Stereoselective clearance and distribution of intravenous propranolol

Abstract

The kinetics of (+)- and (-)-propranolol [a .beta.-blocker] after i.v. doses of racemic drug were determined. Five normal subjects received 0.1 mg/kg of a pseudoracemate of propranolol that consisted of deuterium-labeled (+)-propranolol and unlabeled (-)-propranolol. Plasma concentrations of (+)- and (-)-propranolol as measured by gas chromatography-mass spectrometry demonstrated enantiomeric differences in systemic clearance (Cls) [(+)-propranolol, 1.21 .+-. 0.15 l/min; (-)-propranolol, 1.03 .+-. 0.12 l/min; P < 0.01] and apparent volume of distribution (Vd) [(+)-propranolol, 4.82 .+-. 0.34 l/kg; (-)-propranolol, 4.08 .+-. 0.33 l/kg; P < 0.001], but no difference in distribution or elimination t1/2s (t1/2 .beta. [.beta.-phase half-life] 3.5 h).

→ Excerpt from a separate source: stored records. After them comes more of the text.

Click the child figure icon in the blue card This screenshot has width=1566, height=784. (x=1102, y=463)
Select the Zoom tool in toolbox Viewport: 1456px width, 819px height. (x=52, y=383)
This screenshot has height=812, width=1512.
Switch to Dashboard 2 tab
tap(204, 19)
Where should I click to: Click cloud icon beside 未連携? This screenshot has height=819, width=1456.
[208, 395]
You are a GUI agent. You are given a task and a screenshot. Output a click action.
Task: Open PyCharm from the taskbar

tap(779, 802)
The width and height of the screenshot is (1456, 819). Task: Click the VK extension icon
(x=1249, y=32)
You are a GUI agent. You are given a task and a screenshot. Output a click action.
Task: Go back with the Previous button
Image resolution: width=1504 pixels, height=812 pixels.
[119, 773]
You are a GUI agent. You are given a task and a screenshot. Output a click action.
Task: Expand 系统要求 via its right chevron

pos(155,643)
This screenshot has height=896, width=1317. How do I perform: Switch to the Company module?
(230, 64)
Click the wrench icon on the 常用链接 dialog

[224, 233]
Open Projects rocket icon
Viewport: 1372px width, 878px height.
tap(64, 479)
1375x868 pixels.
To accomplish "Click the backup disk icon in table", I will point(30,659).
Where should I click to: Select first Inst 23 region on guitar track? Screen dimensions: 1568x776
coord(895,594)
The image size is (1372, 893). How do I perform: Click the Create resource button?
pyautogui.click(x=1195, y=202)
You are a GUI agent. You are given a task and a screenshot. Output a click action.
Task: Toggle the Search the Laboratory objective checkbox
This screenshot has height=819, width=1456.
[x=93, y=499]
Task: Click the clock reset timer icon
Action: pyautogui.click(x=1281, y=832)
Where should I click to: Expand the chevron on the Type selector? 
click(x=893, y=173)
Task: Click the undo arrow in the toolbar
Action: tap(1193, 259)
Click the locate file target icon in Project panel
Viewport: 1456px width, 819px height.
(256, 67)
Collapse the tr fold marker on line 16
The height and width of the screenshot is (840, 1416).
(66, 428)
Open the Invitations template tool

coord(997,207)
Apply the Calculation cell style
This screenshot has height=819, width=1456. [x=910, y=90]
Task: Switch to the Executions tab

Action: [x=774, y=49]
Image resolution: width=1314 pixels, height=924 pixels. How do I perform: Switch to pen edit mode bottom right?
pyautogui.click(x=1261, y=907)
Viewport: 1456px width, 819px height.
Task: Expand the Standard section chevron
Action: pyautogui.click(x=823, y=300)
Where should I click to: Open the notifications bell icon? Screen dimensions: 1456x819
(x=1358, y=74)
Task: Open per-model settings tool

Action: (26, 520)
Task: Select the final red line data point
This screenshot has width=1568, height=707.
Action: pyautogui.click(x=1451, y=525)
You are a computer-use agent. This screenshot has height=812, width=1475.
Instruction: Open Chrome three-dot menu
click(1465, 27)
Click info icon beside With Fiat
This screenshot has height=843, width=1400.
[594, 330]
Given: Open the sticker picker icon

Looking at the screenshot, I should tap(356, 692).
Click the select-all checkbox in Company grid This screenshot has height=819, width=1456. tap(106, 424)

The higher Cls of (+)-propranolol suggests stereoselective hepatic elimination. The higher apparent Vd of (+)-propranolol is mainly related to its lower plasma binding [(+)-propranolol, 20.3 .+-. 0.8% unbound; (-)-propranolol, 17.6 .+-. 0.7% unbound; P < 0.001]. There was no stereoselective uptake by red blood cells. Multiple stereoselective mechanisms are evidently involved in the disposition of propranolol and determine the access of the drug to active sites.